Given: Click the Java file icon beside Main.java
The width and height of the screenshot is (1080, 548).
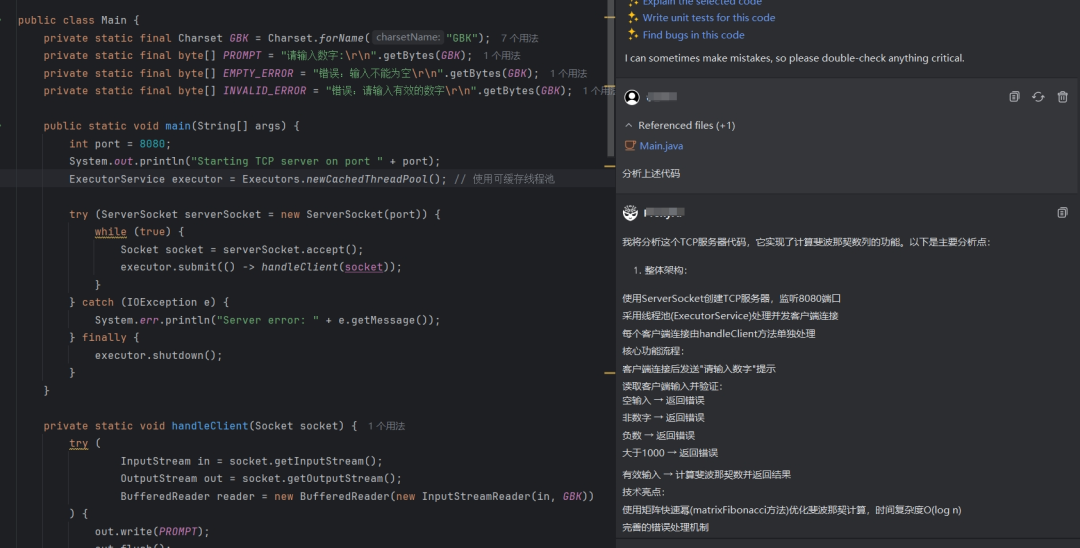Looking at the screenshot, I should pyautogui.click(x=630, y=146).
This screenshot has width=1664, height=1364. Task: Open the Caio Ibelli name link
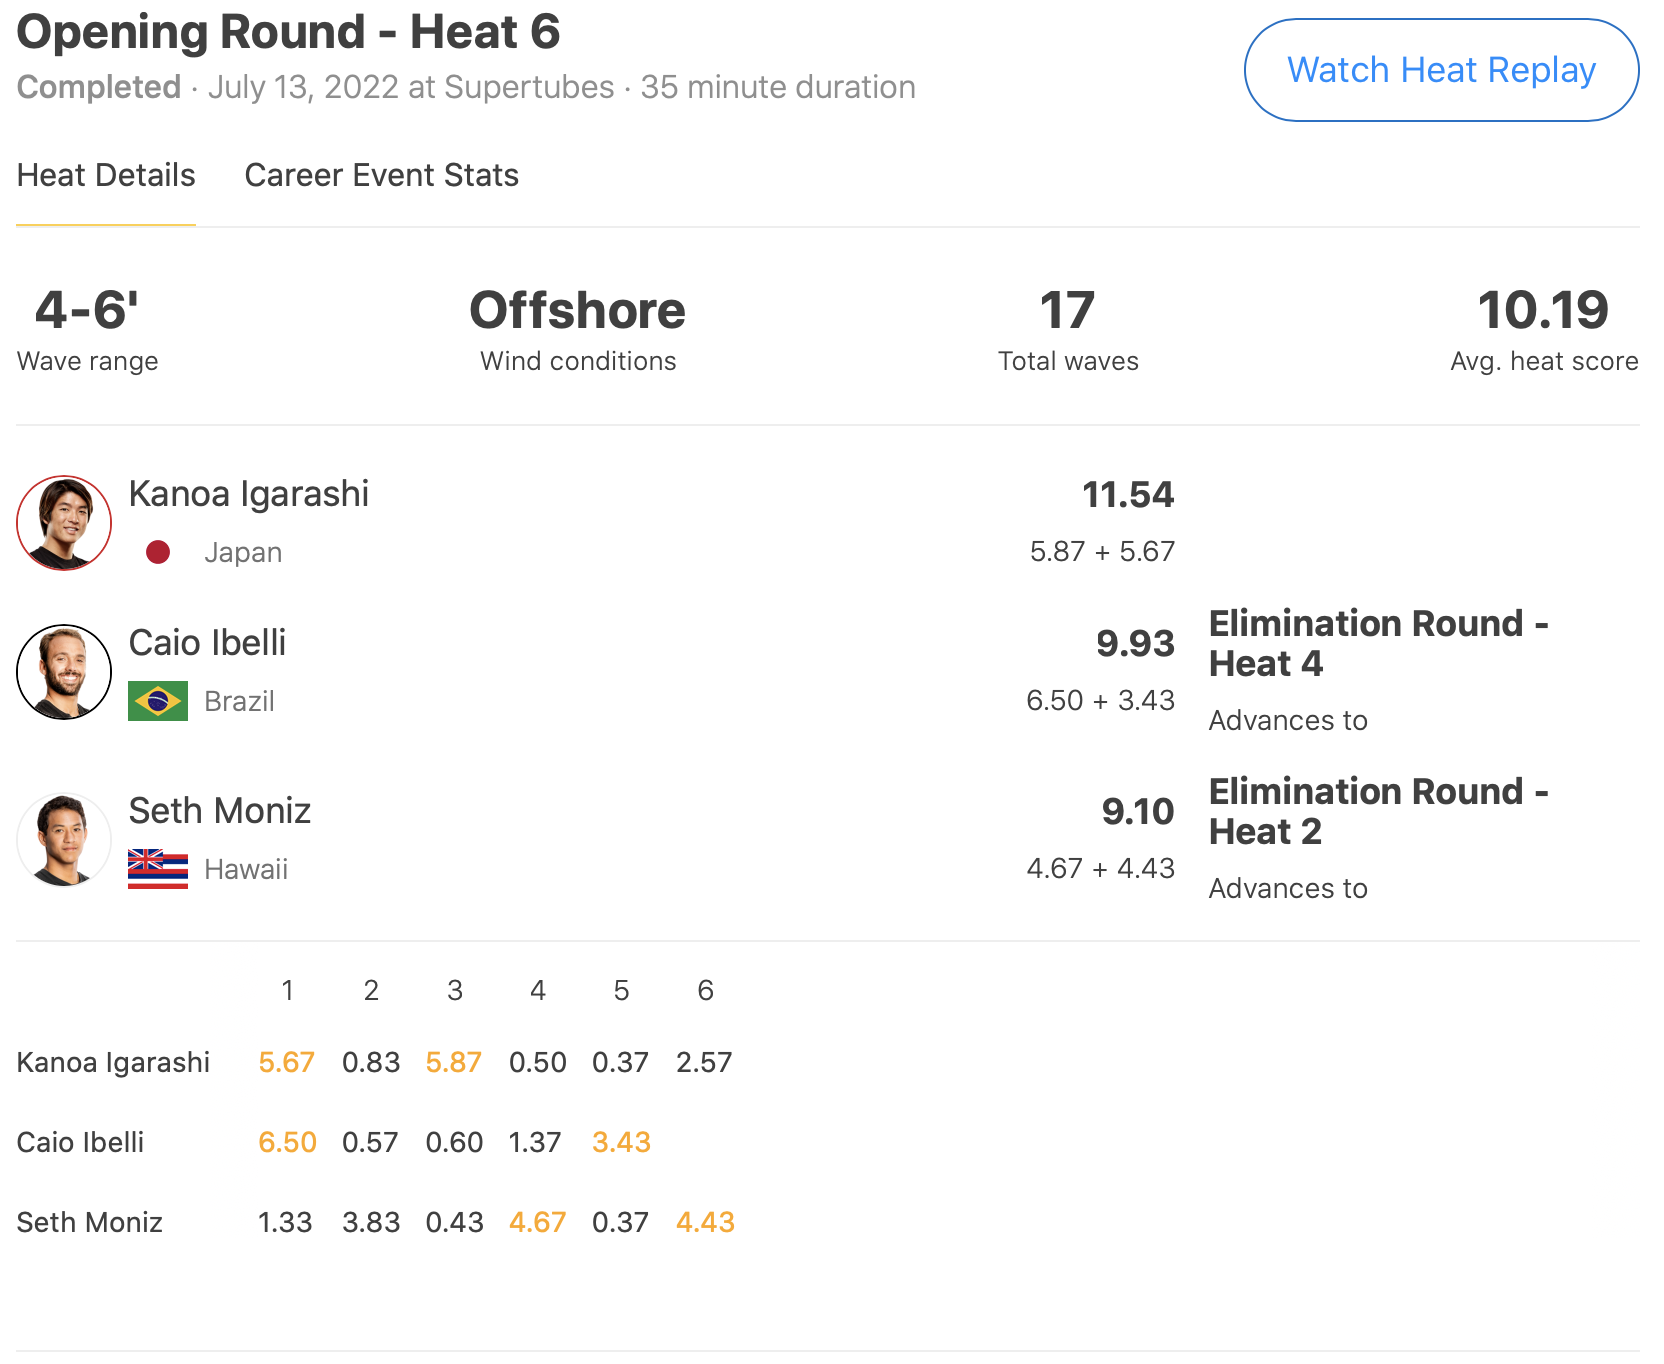click(x=207, y=643)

▶ Stated problem
Convert the data above into a two-column CSV with the header row instruction,response. Each row should hold one record's text and its answer, each in its own quoted field with line breaks replaced by spaces. Leave out the pictures.

▶ Output
instruction,response
"Given: Click the Java file icon beside Main.java The width and height of the screenshot is (1080, 548).","Looking at the screenshot, I should pyautogui.click(x=630, y=146)."
"This screenshot has width=1664, height=1364. Task: Open the Caio Ibelli name link","click(x=207, y=643)"